At Morgantown Generating Station, plant personnel used innovative methods to combine model predictive control with distributed control system–based process control algorithms to improve waterwall temperature control and main steam temperature control and to enhance unit ramp rate capability. The previous heat rate and NOx optimization performance gains were retained. Focusing beyond basic loops of feedwater, air, and O2, the project considered issues such as PID controller override configuration and limitations. The techniques used to overcome these challenges improved unit ramp rate capability beyond any previous unit performance.



The typical coal-fired power plant has been updated with digital controls and other performance and environmental improvements by the time it reaches middle age. Units 1 and 2 of GenOn Energy’s Morgantown Generating Station—which is situated on the Potomac River near Newburg, in Charles County, Md.—represent that class of plants with a twist. Over the years, a widening of the coal specifications and modifications to coal mill equipment adversely affected waterwall outlet steam temperature control and thereby unit ramp rate. With a recent emphasis on economic dispatch of the two units, those ramp rates had to increase in order to remain competitive.

Morgantown’s two units are are split- furnace 630-MW coal-fired once-through units constructed in the 1970s. The plants were retrofitted in the mid-1990s with low-NOx burners. A modern distributed control system (DCS) also was installed at that time, enabling significant control and ramp rate improvement. Furthermore, a dynamic NOx/heat rate optimization system (based on model predictive control and neural nets) combined with an intelligent sootblower optimization system were integrated with the DCS in 2006 to meet near-term NOx objectives.

Plant Profile

Each unit consists of a single tandem-compound turbine generator and a single pulverized coal-fired once-through controlled circulation supercritical boiler utilizing a single reheat-regenerative cycle. The steam generators are, in essence, twins; the turbine generators are of like capability but were designed and built by two manufacturers.

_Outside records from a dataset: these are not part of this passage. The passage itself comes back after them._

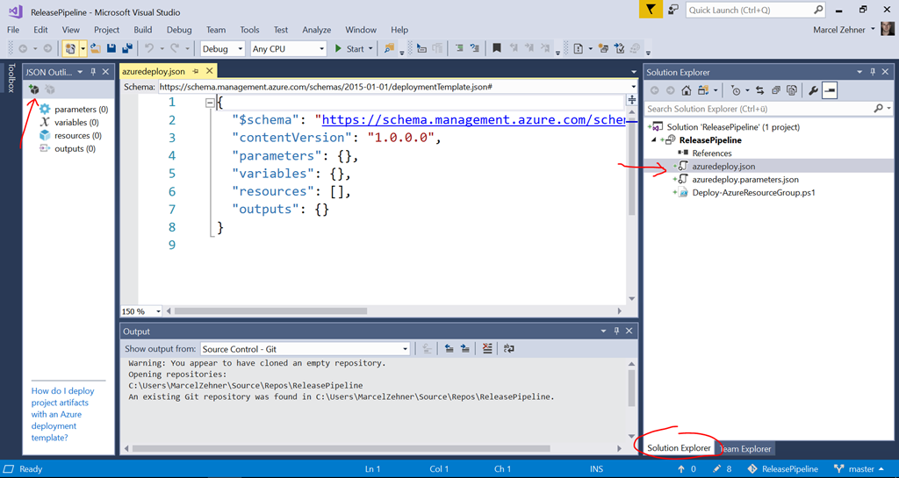The width and height of the screenshot is (899, 478).
Task: Click the bookmark icon in main toolbar
Action: (497, 49)
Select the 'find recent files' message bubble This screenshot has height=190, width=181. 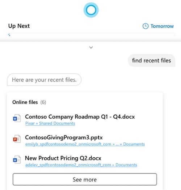[x=151, y=60]
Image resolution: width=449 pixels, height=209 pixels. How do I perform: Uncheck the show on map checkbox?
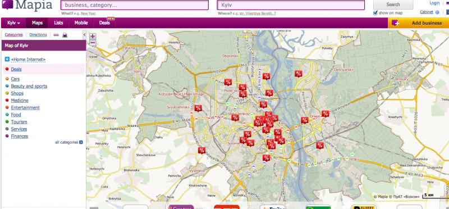(375, 12)
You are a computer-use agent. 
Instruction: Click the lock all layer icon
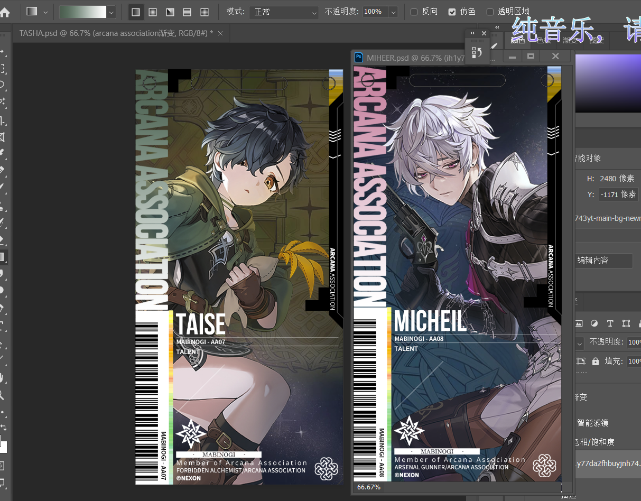click(596, 361)
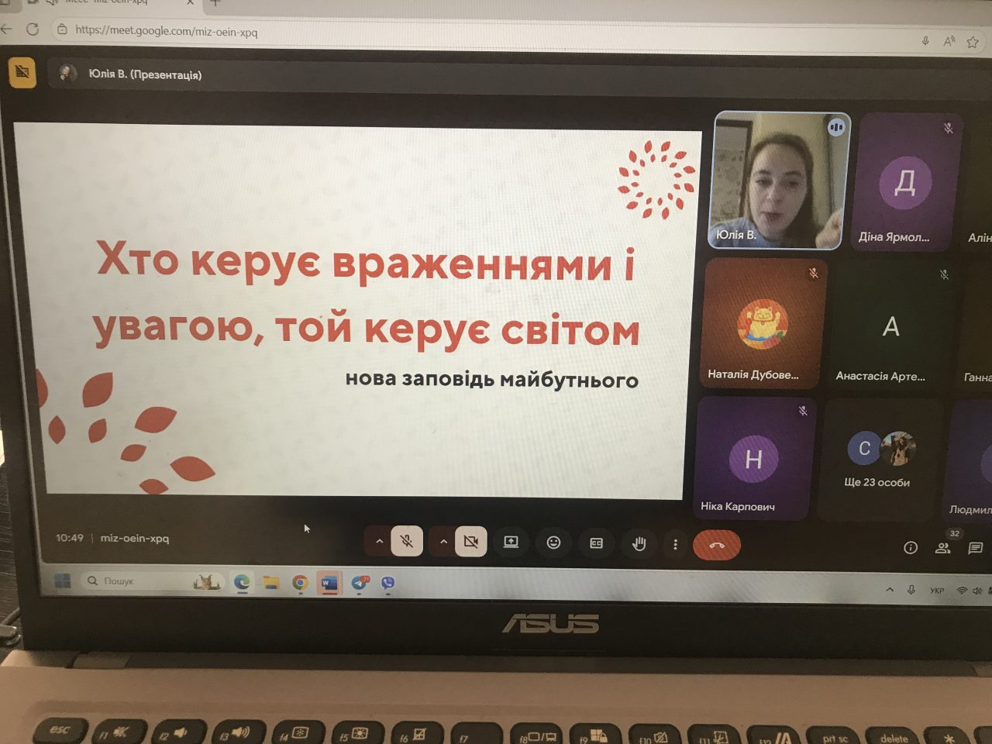
Task: Show the participants list (32 people)
Action: tap(943, 547)

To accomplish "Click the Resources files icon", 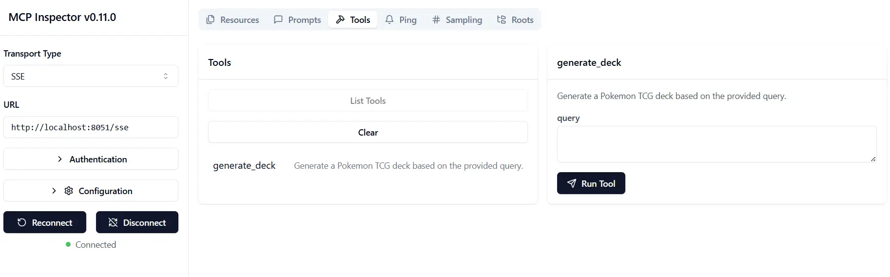I will [x=211, y=20].
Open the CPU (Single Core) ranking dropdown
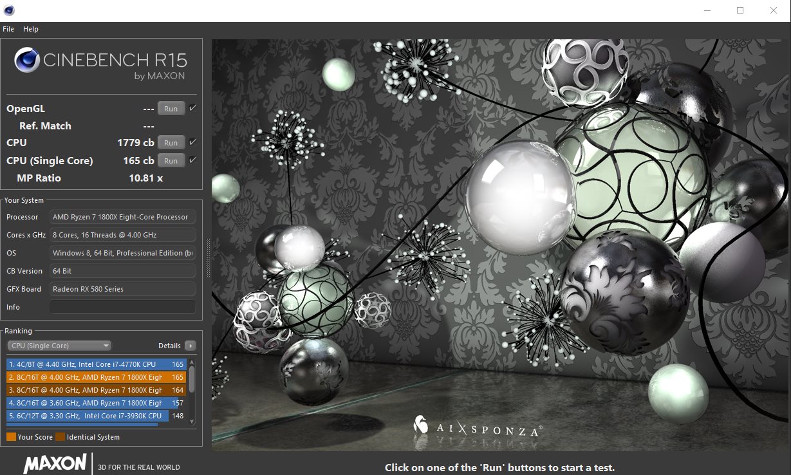791x475 pixels. coord(59,346)
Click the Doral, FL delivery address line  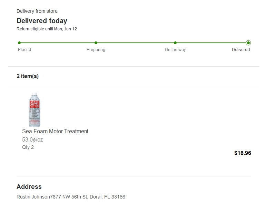pos(71,197)
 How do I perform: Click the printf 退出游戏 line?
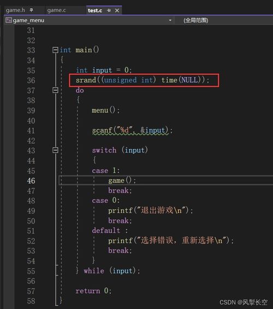click(151, 211)
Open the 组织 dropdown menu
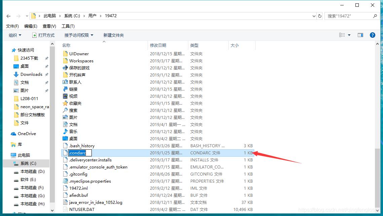Screen dimensions: 383x216 click(15, 35)
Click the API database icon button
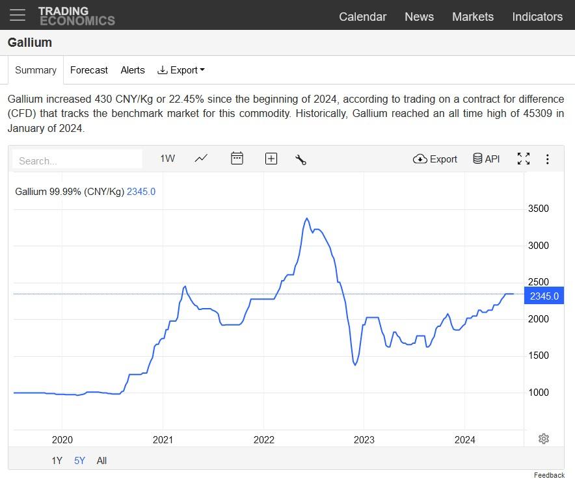This screenshot has height=492, width=575. tap(486, 159)
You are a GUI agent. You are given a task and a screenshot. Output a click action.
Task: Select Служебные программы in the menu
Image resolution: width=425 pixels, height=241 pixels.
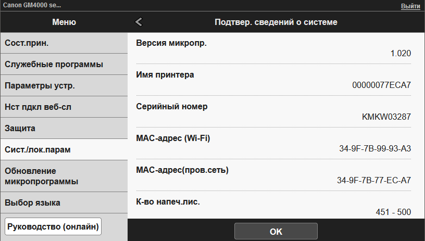[64, 64]
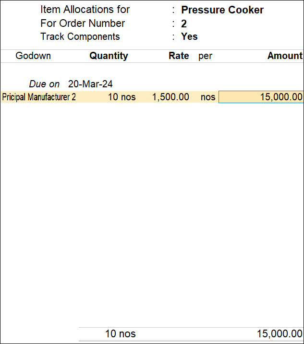Click the 1,500.00 rate field
Screen dimensions: 304x344
tap(170, 97)
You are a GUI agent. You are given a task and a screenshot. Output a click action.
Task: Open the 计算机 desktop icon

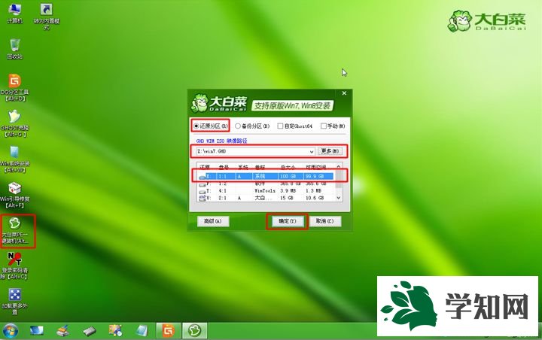[x=15, y=11]
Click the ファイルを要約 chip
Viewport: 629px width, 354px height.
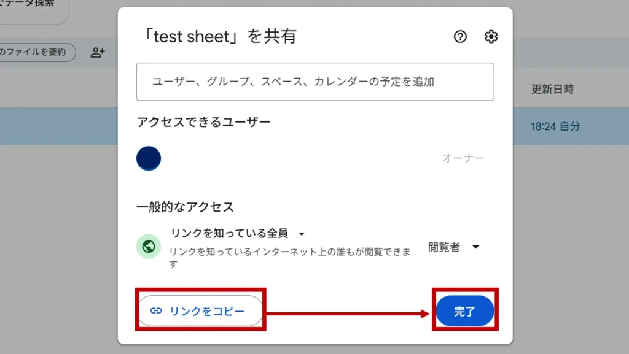click(x=36, y=53)
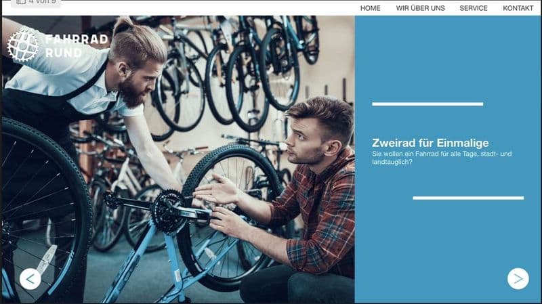Open the WIR ÜBER UNS page
The width and height of the screenshot is (542, 304).
click(x=420, y=8)
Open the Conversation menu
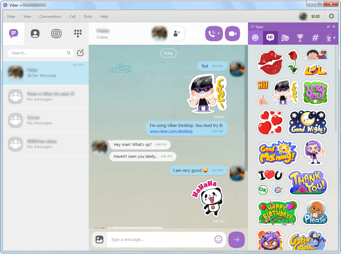Image resolution: width=341 pixels, height=254 pixels. [50, 16]
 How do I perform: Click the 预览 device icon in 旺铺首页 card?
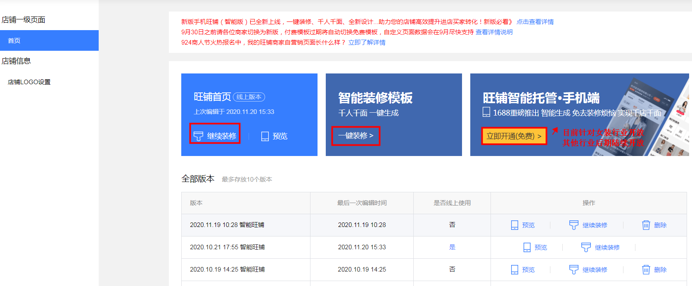[x=265, y=136]
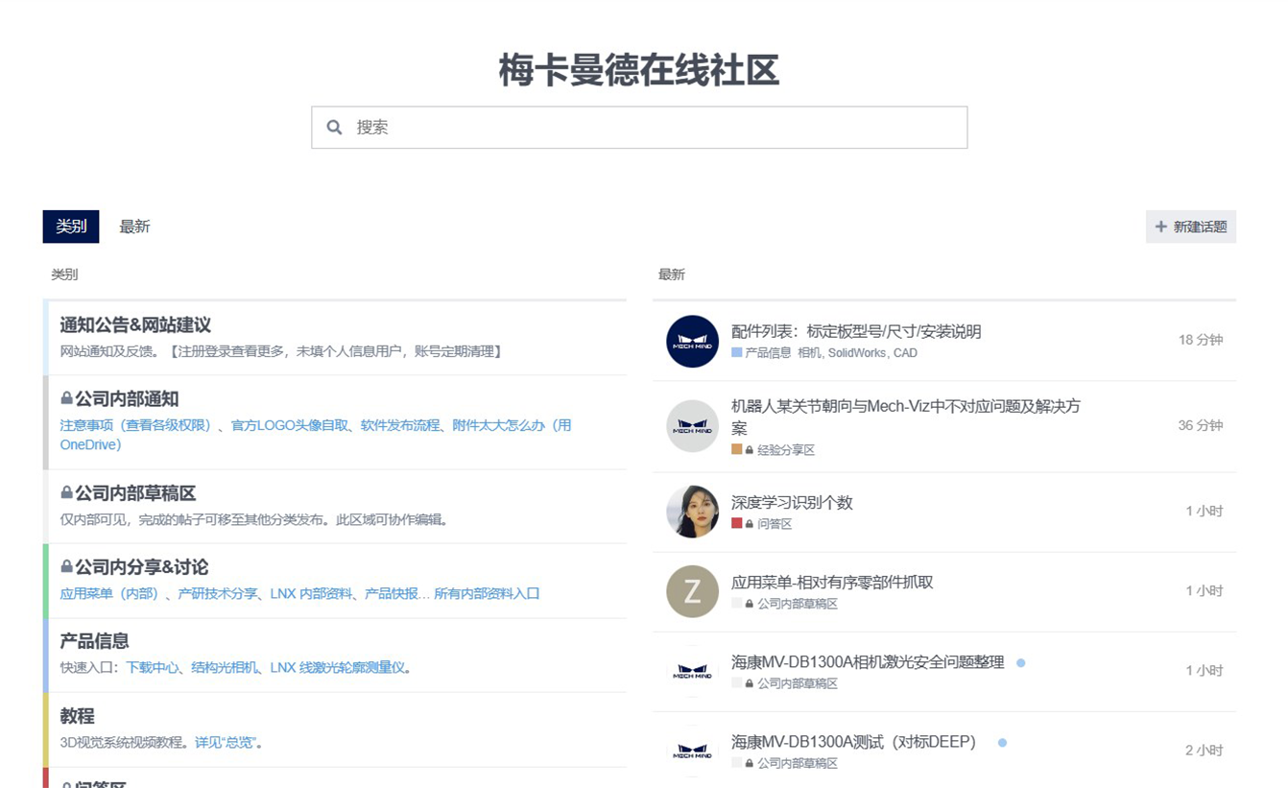Click the 新建话题 button
1288x788 pixels.
pyautogui.click(x=1190, y=227)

Unit 1 (Westinghouse) has a nameplate rating of 572.5 MW; the Unit 2 (General Electric) rating is 575.2 MW. Both units have throttle steam conditions of 3,500 psig, 1,000F, reheat steam temperature of 1,000F, and seven stages of feedwater heating.

Both 625-MW steam generating units were designed and manufactured by Combustion Engineering Inc. and are designed to deliver maximum continuous steam at a rate of 4,250,000 pounds of steam per hour with steam pressure of 3,810 psig, and steam temperature of 1,005F at the superheater outlet. The units were placed into service in 1970 and 1971.